According to Sashi Kumar, it was a combination of various factors - the facts gleaned by Asianet’s editorial team, the anecdotal evidence, accounts by those who were in the know, the lapses, inconsistencies and contradictions in the stories handed out by the police to the press - that convinced him that it was a fraudulent case.

“When the case first broke, Asianet did not have a formal news bulletin yet. So the channel’s perspective and position on this case were actually expressed by Babu Bhaskar and Paul Zacharia in the programme 'Pathra Vishesham', and by T.N. Gopakumar in his 'Kannadi' slot. Even when we launched a formal news bulletin, we pursued the same approach of not unquestioningly accepting the versions put out by the police and intelligence departments. The core principle that guided us was that it is the duty of the free press in a democracy to be critically adversarial to the state; not to be a mouthpiece or propaganda arm of the state,” he said in an email interview with TNM. 

And the defamation case filed against him was not a deterrent to their coverage of the case. “There was an attempt to muzzle us with a defamation suit and the chilling effect, the police thought, might have on the channel. However, none of us was personally threatened or intimidated. Although, of course, there was a sense of concern and worry among the police personnel involved, that we were being quite open and demonstrative about their dislike for us and for the trouble and embarrassment the channel was causing them.” 

Sashi Kumar also recounts applying for an anticipatory bail and how senior journalist and then full-time consultant of Asianet, Paul Zacharia, stood as his bail guarantor. 

“Nevertheless, Asianet continued to poke holes in the news handouts and the information planted by the police and some of the intelligence agencies,” adds Sashi Kumar.

The Supreme Court has,finally, after what must seem almost a life long agonising legal battle for Nambi Narayanan,...

Posted by Sashi Kumar on Friday, September 14, 2018

According to writer and veteran journalist Paul Zacharia, who spoke to TNM, the ISRO case was one of the most sordid stories of a nexus between politics, media and police, and a horrible deeds by the Indian media.

When asked about Asianet’s unique stance in reporting the issue in 1994, he says, “It was impossible to work in media at the time and not realise that this was a fraudulent case, and that other news organisations could hardly claim ignorance of the facts as an excuse for their reportage.”

He says that nearly every other Malayalam news organisation wilfully manufactured lies around this case, even putting reporters on notice for not submitting enough “fairy tales” around this story per day. He also points out how the involvement of two good-looking women, who misunderstood complex technology, ISRO and politics, converged in this fraudulent case to create the kind of story that many media houses could get months of traction from.

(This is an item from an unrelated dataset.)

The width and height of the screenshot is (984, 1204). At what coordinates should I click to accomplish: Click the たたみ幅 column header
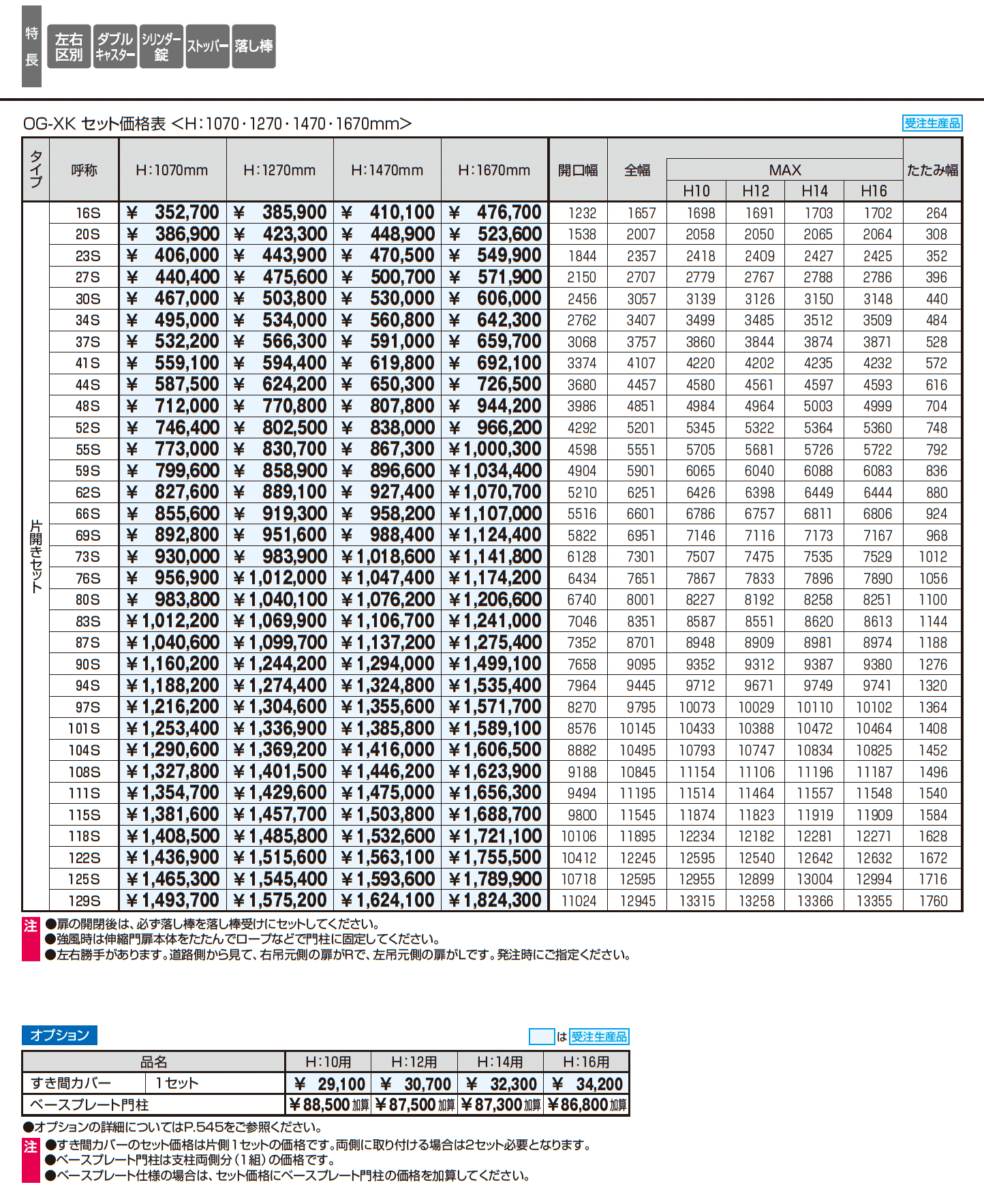[932, 170]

He recounts, “The whole story began with a 3 centimetre-long story in the Communist party’s official newspaper, about the arrest of a Maldivian woman, Mariam Rashida, for overstaying her visa by a few days. Then, another news house, Mangalam, picked up the story and began connecting the arrested woman with various businessmen and scientists. This strategy proved successful for Mangalam in terms of creating buzz around a (non-existent) story.”

Soon, other news houses, such as Malayala Manorama and then Mathrubhumi, also picked it up, until it snowballed into a quasi James Bond-esque thriller of sex, politics, misunderstood scientific technology, corruption and espionage that no media house could ignore.

Zacharia points out that politicians began seeing the story as an opportune moment to reach their own conclusion soon enough, and piled on to facilitate the ouster of then Kerala Chief Minister K Karunakaran in favour of AK Antony. He adds that without the media fabrication of the story, politicians would not have had any material to work with.

“Essentially, the criminal here is the media itself. If the media hadn’t built it up, politicians would not have been able to leverage it effectively,” he says.

He also points out that despite ruining the lives and careers of the scientists, businessmen, politicians and others implicated in this case, not a single media organisation has apologised for their unethical and fabricated coverage of the case so far.